**Required work**
When a line of the records contains "agent", copy it.

»»

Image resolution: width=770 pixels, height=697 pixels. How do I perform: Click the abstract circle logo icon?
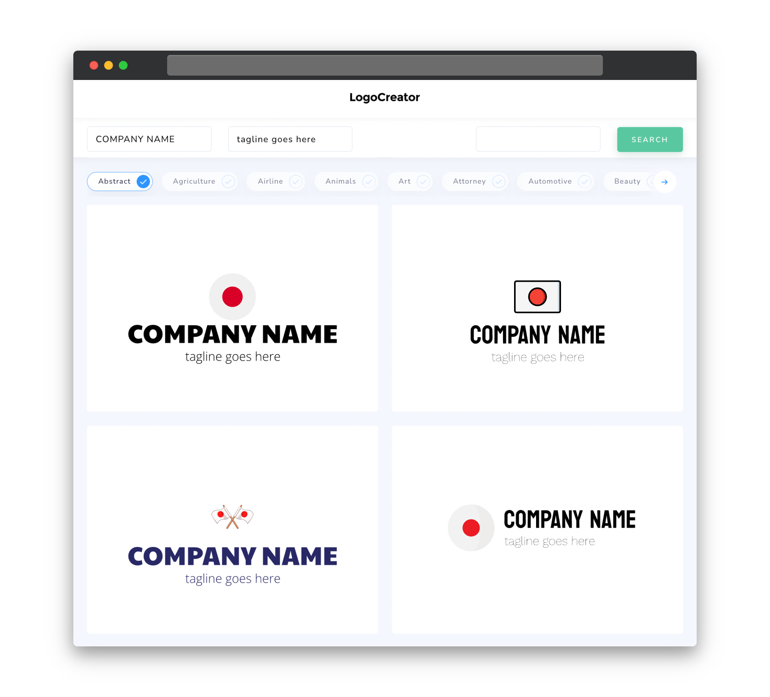coord(232,296)
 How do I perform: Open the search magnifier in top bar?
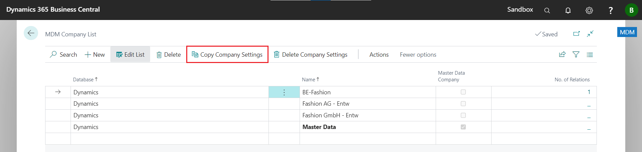[547, 10]
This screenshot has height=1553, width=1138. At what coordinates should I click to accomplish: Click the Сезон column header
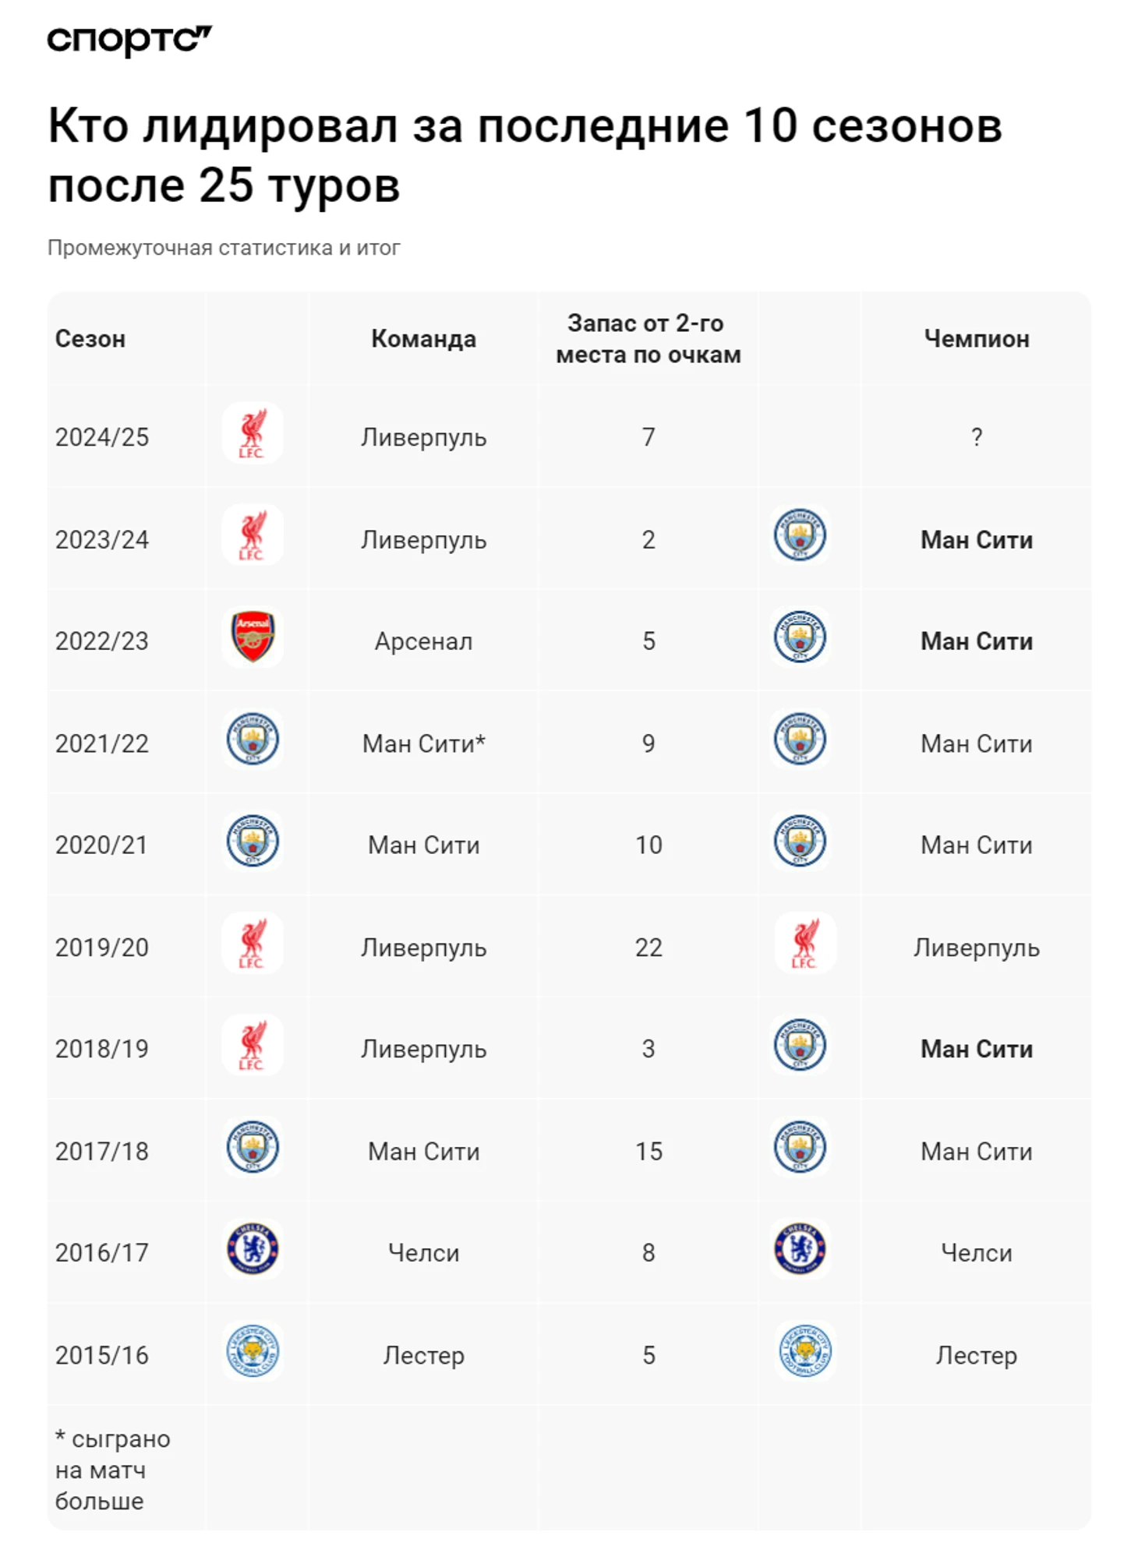[x=90, y=339]
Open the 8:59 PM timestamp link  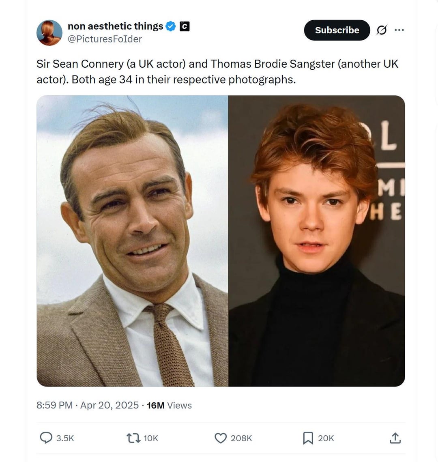54,405
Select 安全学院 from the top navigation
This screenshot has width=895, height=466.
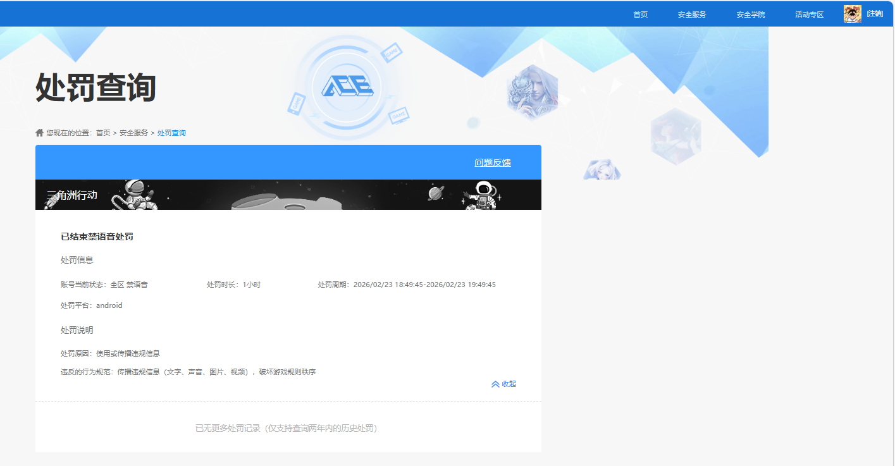tap(750, 13)
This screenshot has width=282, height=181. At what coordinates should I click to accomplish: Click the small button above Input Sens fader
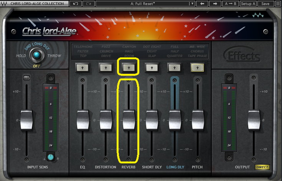click(26, 78)
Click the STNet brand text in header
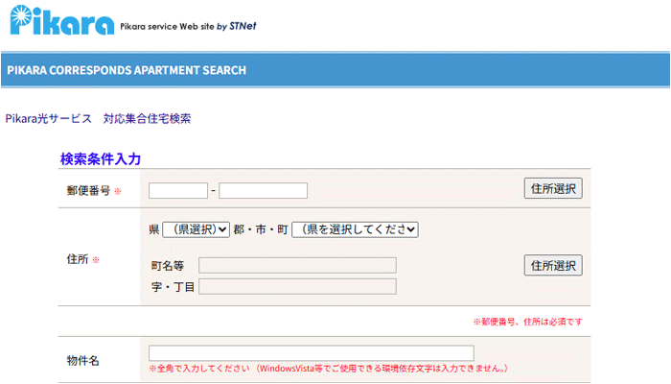 243,26
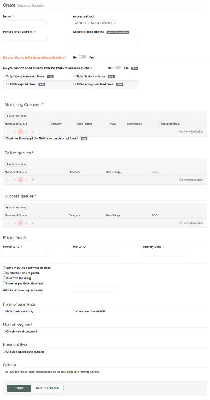This screenshot has height=400, width=210.
Task: Go to first page in Monitoring Queue pager
Action: (x=8, y=132)
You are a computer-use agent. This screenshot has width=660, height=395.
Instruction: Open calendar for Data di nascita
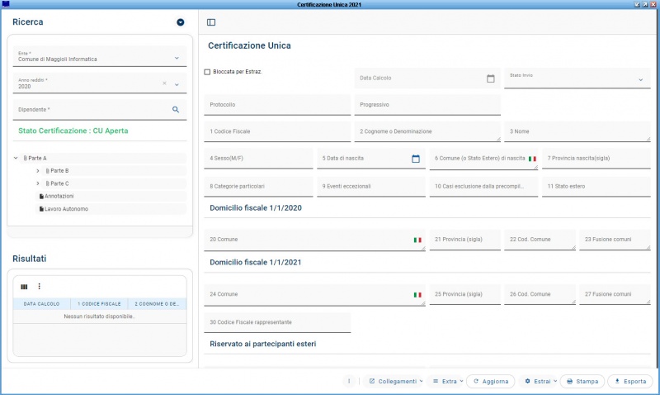tap(416, 159)
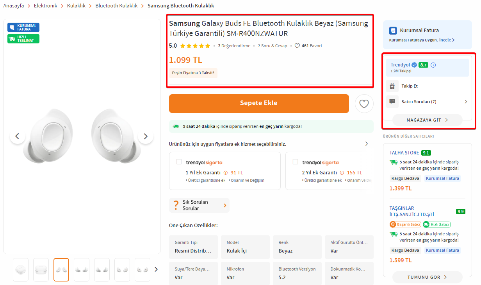Click next image arrow on product photo
This screenshot has width=481, height=285.
(x=146, y=136)
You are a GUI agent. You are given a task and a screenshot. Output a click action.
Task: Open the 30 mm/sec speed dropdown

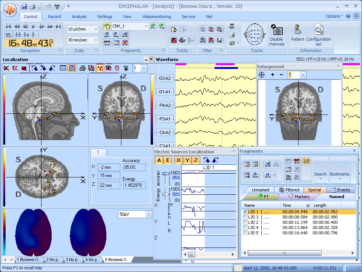click(x=95, y=40)
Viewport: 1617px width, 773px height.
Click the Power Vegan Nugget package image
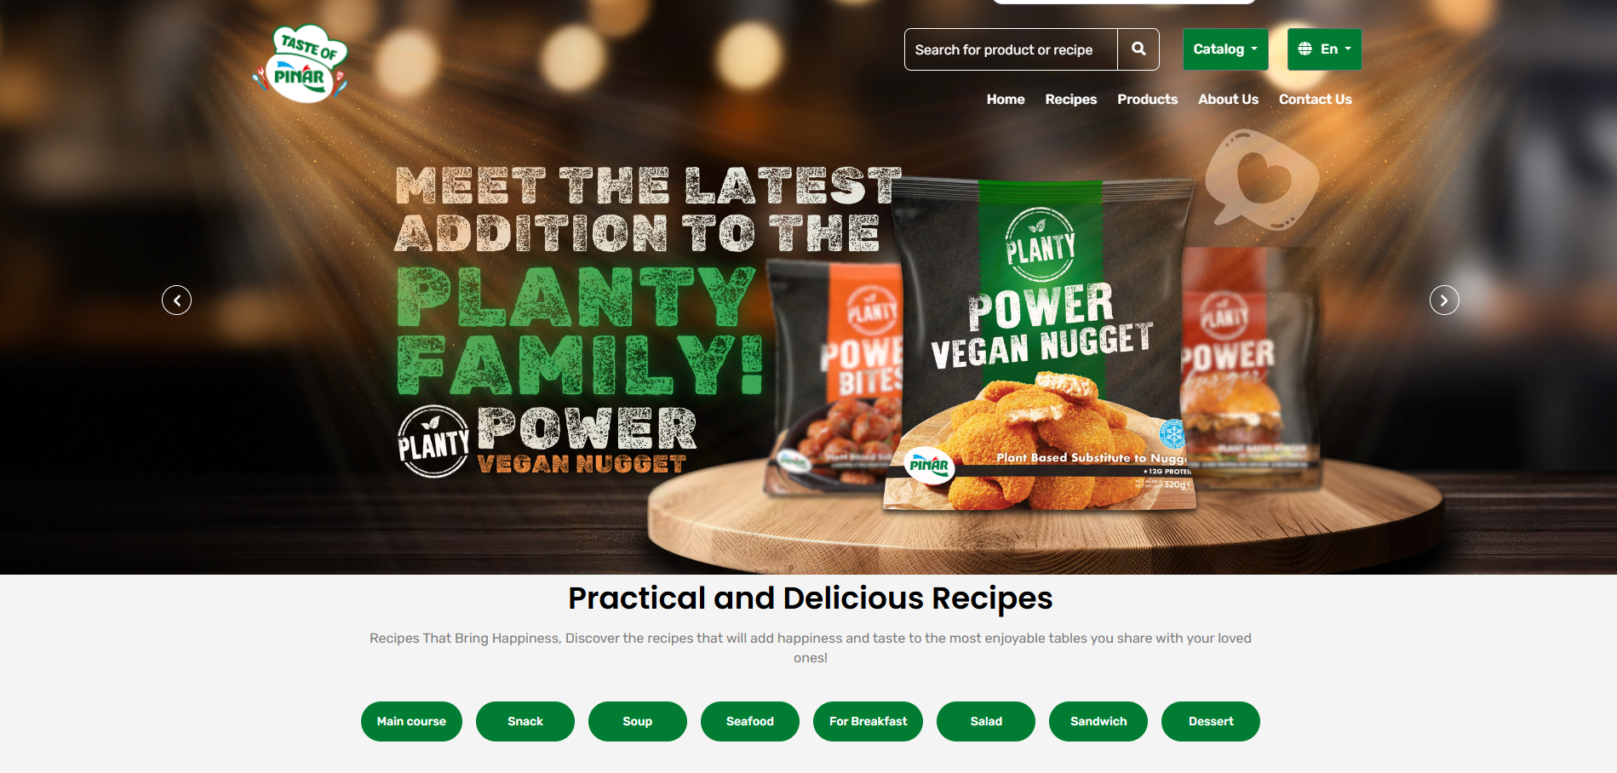tap(1043, 345)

««

**Task solution**
You are a computer-use agent. This screenshot has width=660, height=395.
You are a GUI agent. You are given a task and a screenshot. Output a click action.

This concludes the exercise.